I would like to discuss some design issues which may not related directly to Qt, but in some way it is because i am using the graphics view network to get around with this.

I have a class ArrowGraphicsItem (Subclass of QGraphicsItem) as follows:




class ArrowGraphicsItem : public QGraphicsItem
{
public:

/**
* \param the source graphics item for the arrow
* \param the destination graphics item for the arrow, by default it is ZERO
*/
ArrowGraphicsItem(QGraphicsItem *sourceItem,
QGraphicsItem *destinationItem = 0);

~ArrowGraphicsItem();

enum { Type = UserType + UserTypesArrowGraphicsItem };

/**
* Retruns the type of this class.Necessary for all QGraphicsItem subclasses
* \return The type of this class
*/
int type() const;

/**
* The bounding rect for the arrow graphics item
* \return The bounding rect
*/
QRectF boundingRect() const;

.................................................. ..............

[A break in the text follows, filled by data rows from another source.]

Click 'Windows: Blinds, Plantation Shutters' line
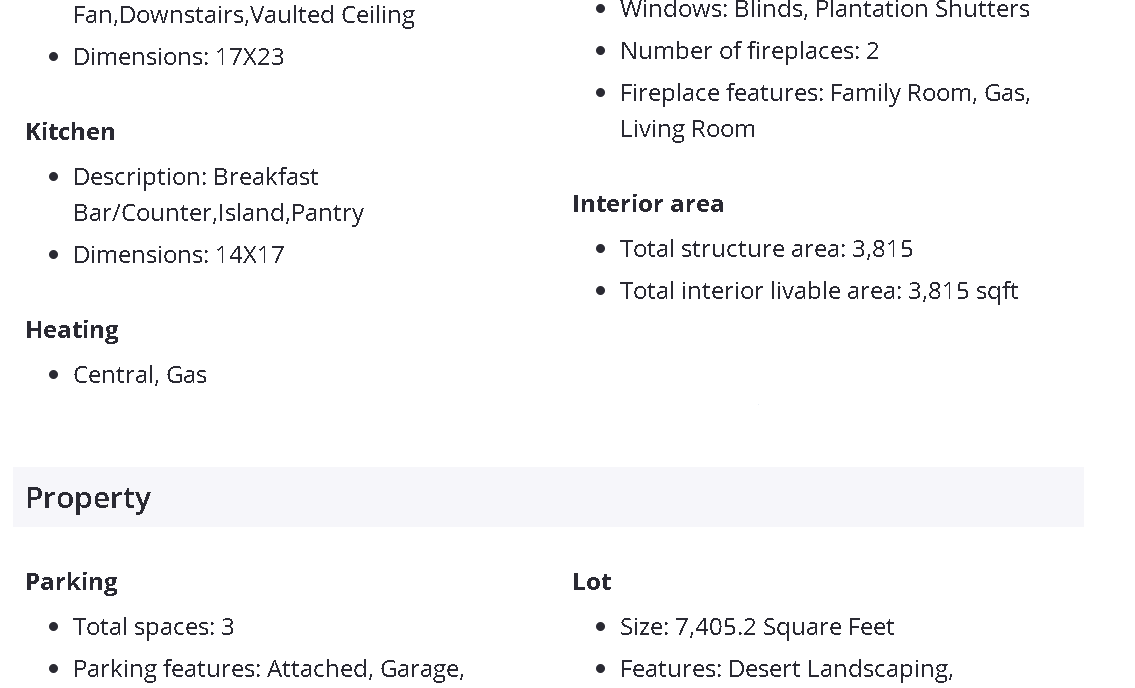 click(x=824, y=11)

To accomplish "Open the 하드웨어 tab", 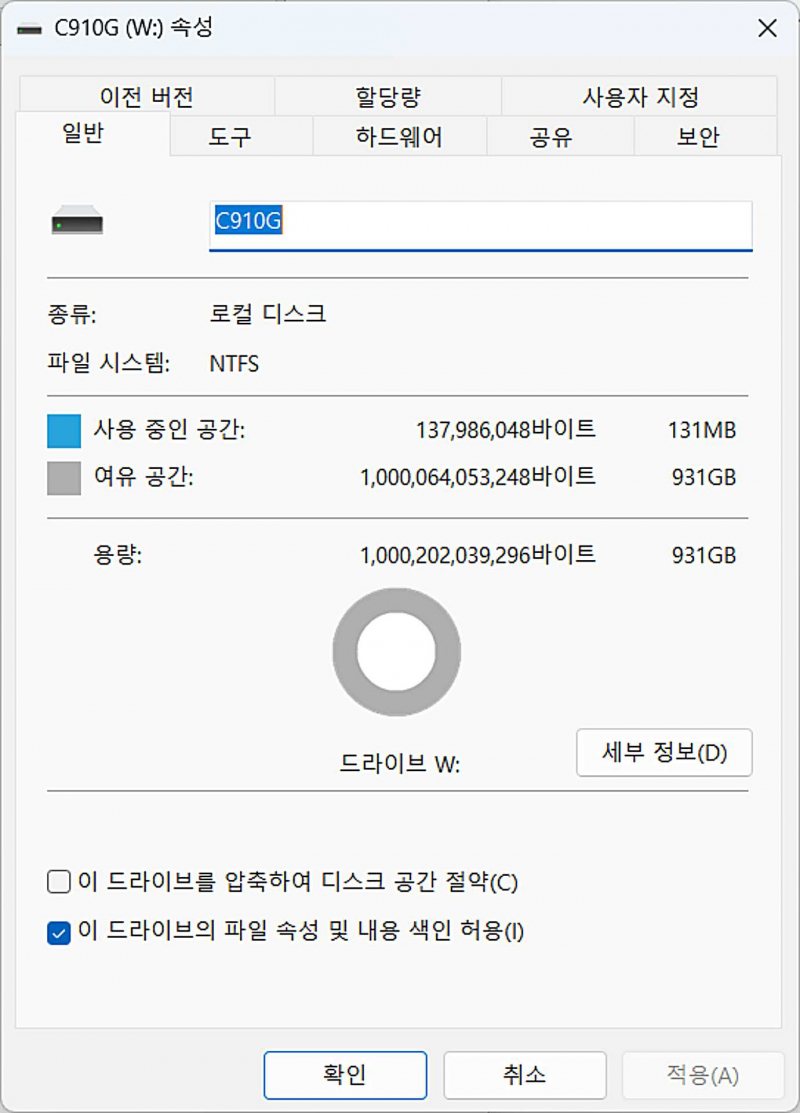I will coord(399,137).
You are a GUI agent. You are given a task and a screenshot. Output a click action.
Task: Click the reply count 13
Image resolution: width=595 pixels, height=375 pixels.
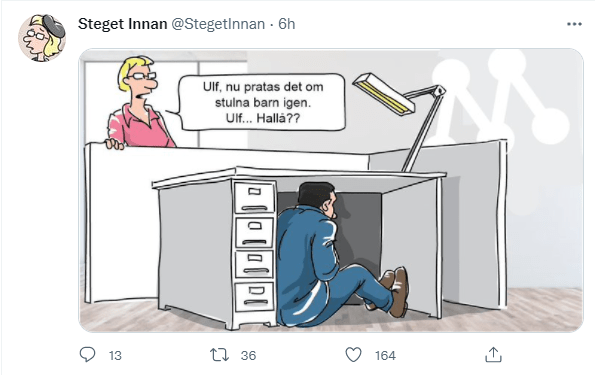tap(115, 356)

.................................................. ..............

protected:

virtual QPainterPath shape() const = 0;

void paint(QPainter *painter, const QStyleOptionGraphicsItem *option, QWidget *widget);




I have several subclasses which only over-rides the shape() function in their respective subclasses and paint functional definition is always grabbed from default implementation in the ArrowGraphicsItem.

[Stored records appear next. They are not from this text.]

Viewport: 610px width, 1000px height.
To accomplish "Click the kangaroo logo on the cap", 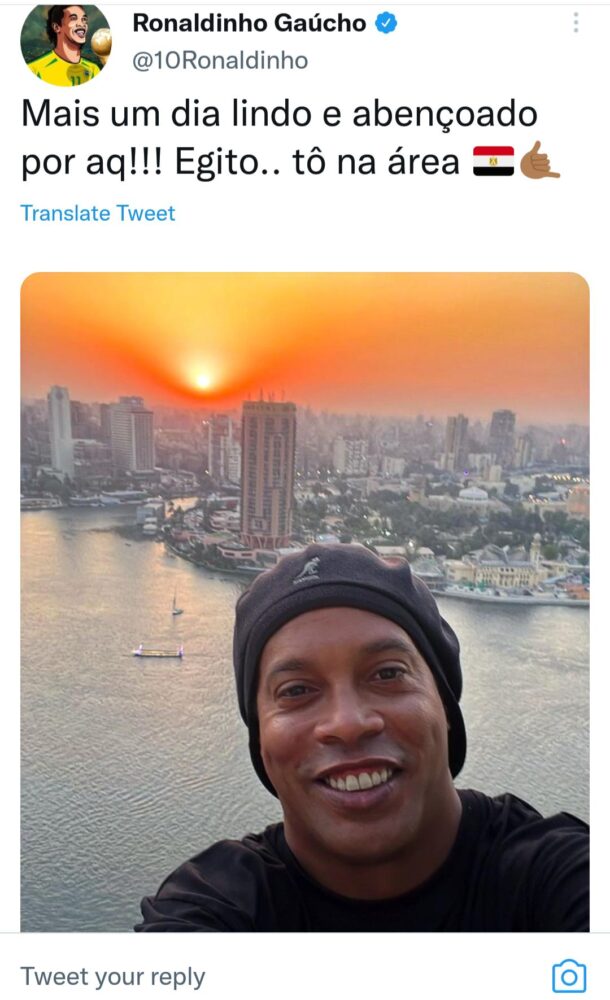I will coord(307,570).
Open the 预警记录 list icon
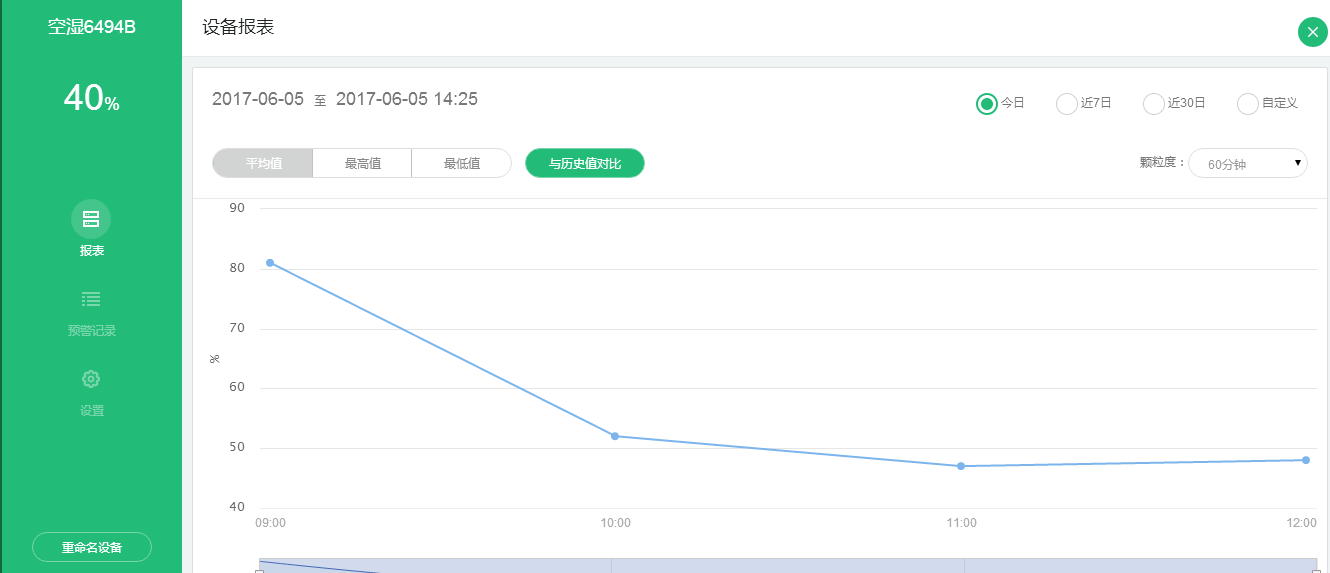The image size is (1330, 573). click(91, 299)

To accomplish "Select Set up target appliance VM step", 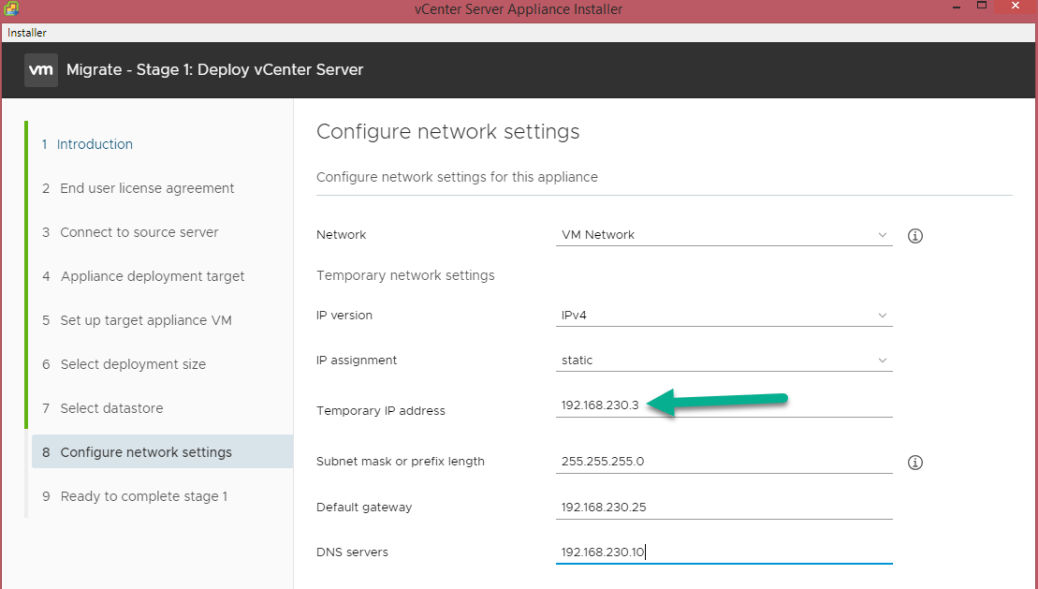I will (146, 320).
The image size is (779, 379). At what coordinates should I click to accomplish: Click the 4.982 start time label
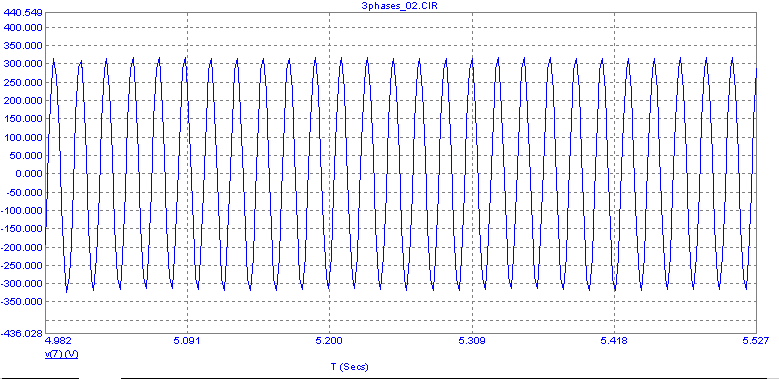click(58, 340)
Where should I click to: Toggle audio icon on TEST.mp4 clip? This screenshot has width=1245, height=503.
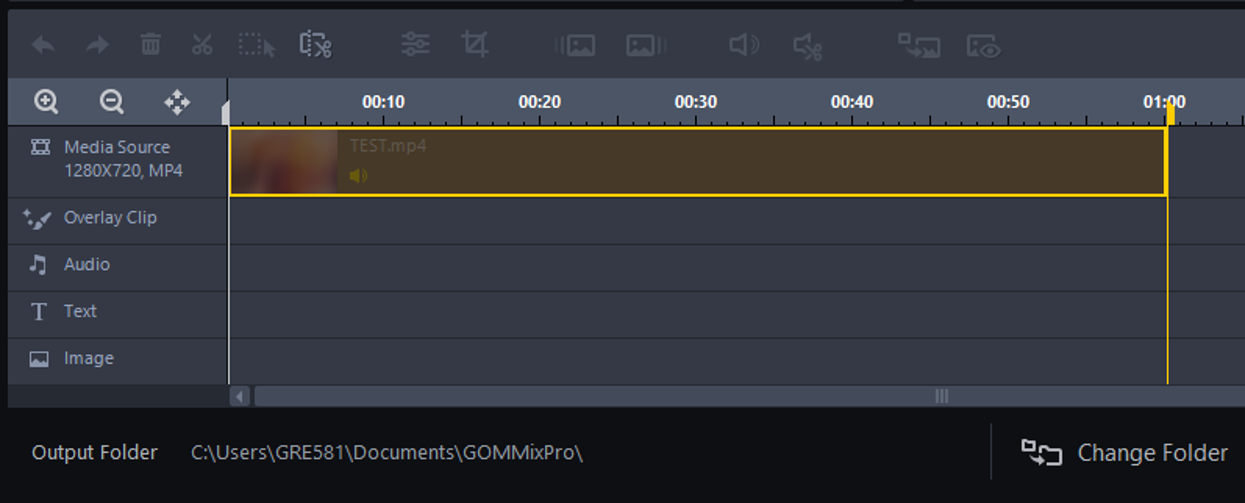point(358,176)
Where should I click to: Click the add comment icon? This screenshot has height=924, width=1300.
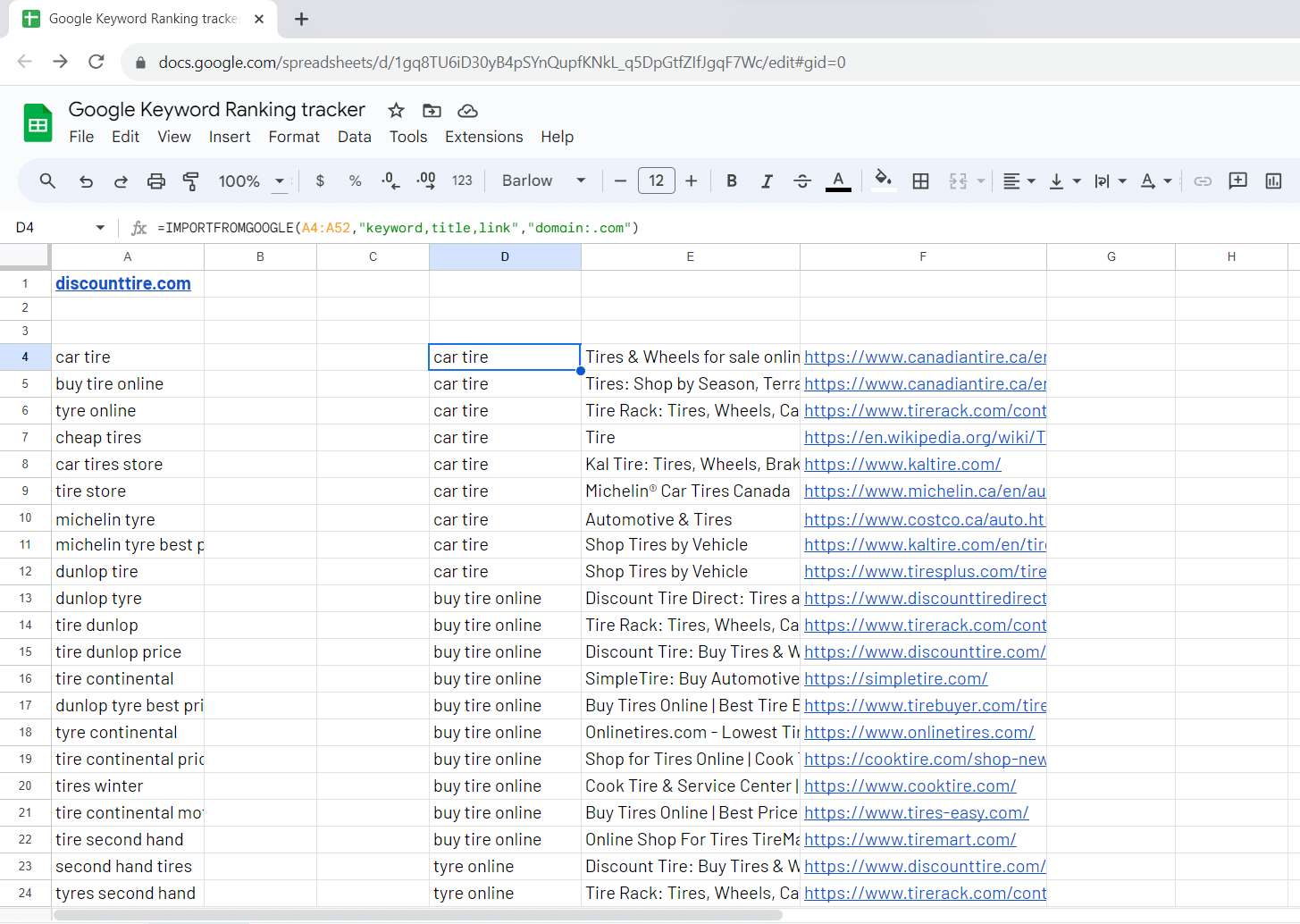(1237, 181)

Is that a good design technique ?




Regards
Sajjad

wysota
24th January 2012, 16:35
If you paint all items the same way, it would seem all of them have the same shape. What is the point of reimplementing shape() then?

sajis997
24th January 2012, 16:55
Yes the shape will be different in each of the sub-classes

Piskvorkar
24th January 2012, 16:58
to wysota: Not necessarily. I also sometime use such a design for similar (and simple) items. Each item implements only the boundingRect() and shape() method.
e.g.:


void ArrowGraphicsItem::paint(QPainter *painter, const QStyleOptionGraphicsItem *option, QWidget *widget)
{
painter->setPen(getPen());
painter->strokePath(shape());
// some other stuff (fill path, outline, etc.)
}

QPainterPath ThinArrowGraphicsItem::shape() const
{
// define thin shape here ...
}

QPainterPath WideArrowGraphicsItem::shape() const
{
// define wide shape here ...
}

Is there any problem? I don't think it's so ugly design, is it?

wysota
24th January 2012, 17:14
Yes the shape will be different in each of the sub-classes


to wysota: Not necessarily. I also sometime use such a design for similar (and simple) items. Each item implements only the boundingRect() and shape() method.
e.g.:


void ArrowGraphicsItem::paint(QPainter *painter, const QStyleOptionGraphicsItem *option, QWidget *widget)
{
painter->setPen(getPen());
painter->strokePath(shape());
// some other stuff (fill path, outline, etc.)
}

QPainterPath ThinArrowGraphicsItem::shape() const
{
// define thin shape here ...
}

QPainterPath WideArrowGraphicsItem::shape() const
{
// define wide shape here ...
}

Is there any problem? I don't think it's so ugly design, is it?

How about just having one class with a setShape() method then? What's the point of subclassing?